§ AIM OF THE EXERCISE
Although the data below holds other lines too, output only those from the line with "Click the last nauseated" up to and including the line with "Click the Домашний интернет heading", exactly as they appear.

• • • •

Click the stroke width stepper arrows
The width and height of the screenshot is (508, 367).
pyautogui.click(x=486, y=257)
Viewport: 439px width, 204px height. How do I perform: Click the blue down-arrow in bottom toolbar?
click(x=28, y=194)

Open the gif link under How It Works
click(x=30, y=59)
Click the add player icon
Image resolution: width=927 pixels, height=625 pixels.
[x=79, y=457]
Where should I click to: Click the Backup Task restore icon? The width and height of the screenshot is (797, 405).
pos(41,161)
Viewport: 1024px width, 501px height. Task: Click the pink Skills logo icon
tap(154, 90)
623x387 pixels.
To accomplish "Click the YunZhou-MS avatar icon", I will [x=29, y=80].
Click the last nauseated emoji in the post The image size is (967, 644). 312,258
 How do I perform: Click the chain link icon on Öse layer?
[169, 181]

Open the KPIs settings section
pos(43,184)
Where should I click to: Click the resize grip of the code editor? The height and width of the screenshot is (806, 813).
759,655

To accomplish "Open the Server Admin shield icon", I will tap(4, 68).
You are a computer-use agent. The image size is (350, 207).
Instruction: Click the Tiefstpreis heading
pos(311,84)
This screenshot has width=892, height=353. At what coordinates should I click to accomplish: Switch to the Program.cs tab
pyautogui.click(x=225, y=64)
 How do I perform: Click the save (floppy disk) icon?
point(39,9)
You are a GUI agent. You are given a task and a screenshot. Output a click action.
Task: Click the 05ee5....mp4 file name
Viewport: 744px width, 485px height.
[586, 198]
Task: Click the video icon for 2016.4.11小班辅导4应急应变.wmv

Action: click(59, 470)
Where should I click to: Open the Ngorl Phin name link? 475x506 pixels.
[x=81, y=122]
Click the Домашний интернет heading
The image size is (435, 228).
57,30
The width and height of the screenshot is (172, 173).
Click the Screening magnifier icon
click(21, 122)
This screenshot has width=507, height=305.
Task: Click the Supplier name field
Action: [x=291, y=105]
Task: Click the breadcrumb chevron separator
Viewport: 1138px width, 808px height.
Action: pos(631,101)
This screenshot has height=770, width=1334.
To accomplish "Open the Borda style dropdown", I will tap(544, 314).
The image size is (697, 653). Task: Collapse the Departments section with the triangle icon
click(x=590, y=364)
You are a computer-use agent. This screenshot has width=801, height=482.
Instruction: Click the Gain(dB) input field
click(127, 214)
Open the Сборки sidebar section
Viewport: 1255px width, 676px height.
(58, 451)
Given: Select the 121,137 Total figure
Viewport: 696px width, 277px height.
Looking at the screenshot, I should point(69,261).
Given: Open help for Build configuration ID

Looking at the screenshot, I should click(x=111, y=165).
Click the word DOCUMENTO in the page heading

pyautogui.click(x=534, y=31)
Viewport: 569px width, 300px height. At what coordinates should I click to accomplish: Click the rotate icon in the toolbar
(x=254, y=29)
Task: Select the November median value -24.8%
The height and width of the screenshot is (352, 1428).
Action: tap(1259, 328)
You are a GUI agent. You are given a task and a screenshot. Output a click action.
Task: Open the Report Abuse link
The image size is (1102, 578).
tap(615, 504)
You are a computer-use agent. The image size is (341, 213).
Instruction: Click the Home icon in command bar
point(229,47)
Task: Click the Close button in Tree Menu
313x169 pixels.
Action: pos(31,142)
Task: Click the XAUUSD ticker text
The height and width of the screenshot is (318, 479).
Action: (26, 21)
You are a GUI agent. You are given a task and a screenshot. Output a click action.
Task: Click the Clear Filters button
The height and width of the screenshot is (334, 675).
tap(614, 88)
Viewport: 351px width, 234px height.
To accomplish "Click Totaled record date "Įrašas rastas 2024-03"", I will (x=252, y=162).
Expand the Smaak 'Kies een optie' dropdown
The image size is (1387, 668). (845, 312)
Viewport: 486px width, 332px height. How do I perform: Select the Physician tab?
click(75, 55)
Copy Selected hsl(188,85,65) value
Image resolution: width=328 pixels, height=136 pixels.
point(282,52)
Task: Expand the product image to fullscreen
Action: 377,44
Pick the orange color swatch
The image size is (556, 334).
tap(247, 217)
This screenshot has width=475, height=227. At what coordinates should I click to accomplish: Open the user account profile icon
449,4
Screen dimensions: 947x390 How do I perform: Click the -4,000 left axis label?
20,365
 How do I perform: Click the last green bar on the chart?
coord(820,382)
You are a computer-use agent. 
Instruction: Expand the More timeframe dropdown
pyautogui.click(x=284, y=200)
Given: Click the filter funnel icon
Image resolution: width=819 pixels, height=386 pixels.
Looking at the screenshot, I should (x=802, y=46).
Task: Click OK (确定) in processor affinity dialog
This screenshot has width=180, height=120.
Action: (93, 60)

• • • •

§ SOLUTION
Click the last nauseated emoji in the post The image size is (967, 644). 312,258
 How do I perform: Click the chain link icon on Öse layer?
[169, 181]

Open the KPIs settings section
pos(43,184)
Where should I click to: Click the resize grip of the code editor? The height and width of the screenshot is (806, 813).
759,655

To accomplish "Open the Server Admin shield icon", I will tap(4, 68).
You are a computer-use agent. The image size is (350, 207).
Instruction: Click the Tiefstpreis heading
pos(311,84)
This screenshot has width=892, height=353. At what coordinates should I click to accomplish: Switch to the Program.cs tab
pyautogui.click(x=225, y=64)
 How do I perform: Click the save (floppy disk) icon?
point(39,9)
You are a GUI agent. You are given a task and a screenshot. Output a click action.
Task: Click the 05ee5....mp4 file name
Viewport: 744px width, 485px height.
[586, 198]
Task: Click the video icon for 2016.4.11小班辅导4应急应变.wmv

Action: click(59, 470)
Where should I click to: Open the Ngorl Phin name link? 475x506 pixels.
[x=81, y=122]
Click the Домашний интернет heading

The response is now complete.